UCLA-campus-selfiestick-resize Janns Steps and Royce Hall on the beautiful UCLA campus.

This pipeline runs on the Hoffman2 computing cluster. The pipeline developed by Dr. Curd and her team calls on the local versions R, Perl, Python, and Anaconda and many other software packages installed on Hoffman2. When Dr. Ruiz-Ramos attempts to run the pipeline on the UC Merced cluster, she needs to run it in an environment with the exact same versions of the each software package. Getting this sorted out usually takes cluster teams and research teams at both institutions working together and generally takes weeks to months.

Our approach is to develop an container-based emulation of the Hoffman2 cluster that can run on any machine. By creating a container that includes the complete software environment of Hoffman2, researchers across the UC system and beyond can quickly get Hoffman2-based analysis pipelines up and running.

To do this, we are working with Mathias Buus to develop Dat Container, which will version control containerized research environments along with data and code. Researchers will be able to visit Datbase to download a containerized computing environment specific to [the pipeline they want to run]. Researchers can then run [pipeline of interest] on their local computing cluster, in the cloud, or on a laptop without the hassle of installing multiple software packages. By emulating the Hoffman2 environment, we'll help researchers save time and effort. To facilitate archiving the work, a Dat Container can be stored along with data and code. Our goal is to create an reproducible research environment that can be archived, accessed when needed without hassle, and shared with collaborators. This pilot will lay the foundation for us to build out Dat Container as a solution for researchers looking to share and archive research environments.

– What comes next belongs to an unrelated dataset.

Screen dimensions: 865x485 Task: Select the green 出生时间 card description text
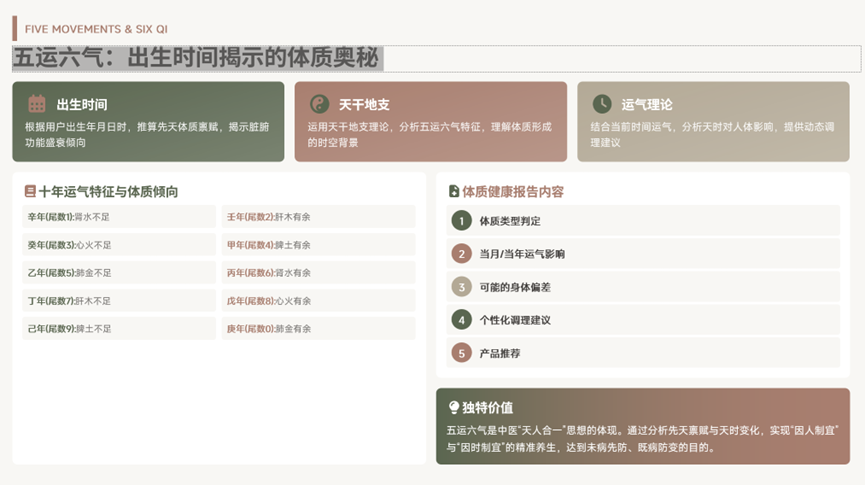[148, 134]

Moving forward, making it easier to replicate bioinfomatic analysis will help the CALeDNA project become accessible to citizen science groups and other collaborators outside the UC system. Over here in Dat land, we are big fans of the CALeDNA program. We hope that our work on Dat Container will allow people outside universities to play with real scientific analysis pipelines and data!

Magical header photo of downtown LA with a marine layer by Max Ogden, from a plane, CC0.